**Отрывок**
Не то было в Японском дворце. Увы! – в этой сокровищнице искусств и художеств я сам наскочил на плауенскую, неприступную для меня позицию! Тут не было воспоминаний ни о Семилетней войне, ни о сражениях, ни о наездах: тут были статуи, треножники и прочие древности, вовсе чуждые невежественной моей современности. Я ходил по залам, дивился всему и не судил и не рядил, как в кадетском корпусе; тут я был истинным башкирцем.
В этот день приезжали ко мне, не более как на один час времени, князь Мадатов и Орлов. Оба они, как приятели, поздравляли меня с удачею моею, не предвидя того, что немало удивило меня в письме Ланского, полученном мною немедленно после их отъезда. Ланской писал:
«Очень поздравляю вас, любезный полковник, с занятием Нового Города Дрездена. Я отослал к генералу Винценгероде рапорт ваш, ко мне вместе с копиею капитуляции, заключенной вами с французским генералом Дюрютом, присланный. Вы напрасно однако же заключили перемирие без позволения ваших начальников, тем более что ни я, ни даже генерал Винценгероде не имели на это права. Я верю, что занятие Дрездена причинит большое удовольствие высшим властям и что в пылу радости они забудут о статье, касающейся до перемирия; но что вы забыли, не менее важно: это – лодки, плоты и паромы, о сборе коих я просил вас. Они не собраны, а если собраны, то я о том не знаю. Не лишнее однако ж было бы захватить те суда, на коих неприятель переправлялся, ибо из того все выгоды перемирия на его стороне, а не на нашей. Ланской.

**Задание**
Ответьте по отрывку на вопросы:
(а) В каком месте рассказчик ходил по залам и чувствовал себя «истинным башкирцем»?
(б) Кто приезжал к рассказчику в этот день и на какое время?
(в) Что, по письму Ланского, рассказчик забыл собрать?
Дальнейший материал с отрывком никак не связан.

**Исходные данные**
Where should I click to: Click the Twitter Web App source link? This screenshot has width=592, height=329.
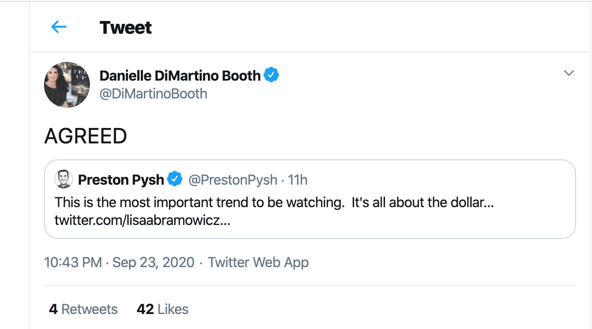[258, 262]
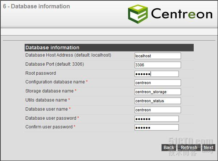Screen dimensions: 218x161
Task: Click the dark Database information section header
Action: [109, 48]
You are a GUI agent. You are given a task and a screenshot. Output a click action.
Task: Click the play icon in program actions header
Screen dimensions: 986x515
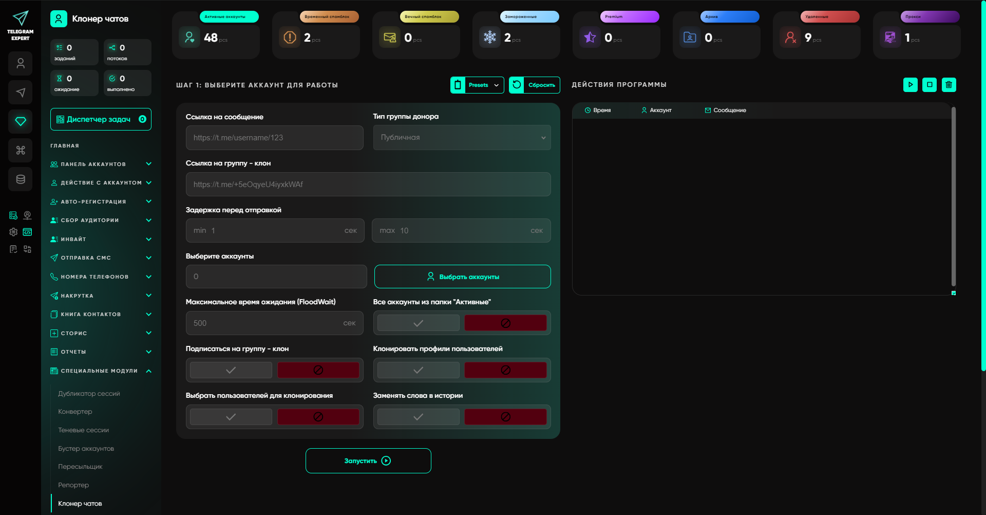[x=910, y=85]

**Полное решение**
(а) В Японском дворце.
(б) Князь Мадатов и Орлов, не больше чем на час.
(в) Лодки, плоты и паромы.